▶ Trecho da página
· · · · · · ·

O pesquisador Daniel Hirata, coordenador do estudo, entende que há uma "vingança institucional" direcionada devido ao histórico de policiais mortos na região —com 49 mortes, o Jacarezinho é a área da região metropolitana do Rio com maior número de óbitos nas chamadas operações de retaliação policial por morte ou ataque.
Hirata cita o próprio relatório de inteligência produzido pela Polícia Civil sobre a operação no Jacarezinho como mais um indício da motivação da alta letalidade nas incursões policiais na região.
No documento, a instituição responsabiliza o tráfico de drogas na favela pelas mortes de outros dois policiais civis em 2017 e 2018, ainda que não exista relação entre os assassinatos e a ação de 6 de maio.
"Nesse relatório, a Polícia Civil do Rio de Janeiro está confessando que agiu por vingança em uma operação ilegal. Esse tipo de motivação [por vingança] é fora da lei e escancara o descumprimento da decisão do STF [Supremo Tribunal Federal] de restringir as operações a casos excepcionais", analisa Hirata.

· · · · · · ·

▶ Usando as informações
1. Reescreva de forma mais curta o parágrafo do trecho sobre a operação no Jacarezinho que começa com "O pesquisador Daniel Hirata", mantendo os fatos principais.
2. No trecho sobre a operação no Jacarezinho, em que anos morreram os dois policiais civis cujas mortes o relatório da Polícia Civil atribui ao tráfico de drogas?
3. Retome o trecho sobre a operação no Jacarezinho a partir do ponto em que ele termina.

▶ Segmento de dados
· · · · · · ·

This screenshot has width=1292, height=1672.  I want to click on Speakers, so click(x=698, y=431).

· · · · · · ·

▶ Conjunto de respostas
1. Daniel Hirata, coordenador do estudo, vê uma "vingança institucional" ligada ao histórico de policiais mortos na região. Com 49 mortes, o Jacarezinho é a área da região metropolitana do Rio com mais óbitos em operações de retaliação policial por morte ou ataque.

2. Em 2017 e 2018.

3.
"A morte de um policial não pode justificar uma operação. Há uma tendência equivocada de parte das forças policiais de construírem uma equivalência com grupos criminais. Mas as forças policiais representam o Estado", complementa o pesquisador.
O que diz a Polícia Civil
O UOL questionou a Polícia Civil se a motivação por vingança, citada na pesquisa da UFF, está sendo considerada pela investigação conduzida pela DH (Delegacia de Homicídios) da Capital, que apura as mortes no Jacarezinho.
A reportagem também perguntou o motivo de as mortes de policiais civis assassinados em 2017 e em 2018 terem sido incluídas em relatório de inteligência sobre a operação de 6 de maio na favela.
Embora tenha sido informada sobre o estudo, a Polícia Civil não respondeu aos questionamentos sob a alegação de não ter tido acesso ao conteúdo na íntegra. "Todas as polícias do mundo possuem suas unidades táticas para o cumprimento de suas missões constitucionais", justificou a Polícia Civil em um trecho da nota enviada à reportagem.
'Provocação ao Supremo', diz advogado
Um documento assinado pelos advogados Daniel Sarmento, João Gabriel Pontes e Ademar Borges, que representam o PSB em ação no STF de restrição às operações policiais durante a pandemia no Rio, foi encaminhado ontem para notificar o Supremo sobre o suposto descumprimento da determinação pela Polícia Civil do Rio na operação no Jacarezinho.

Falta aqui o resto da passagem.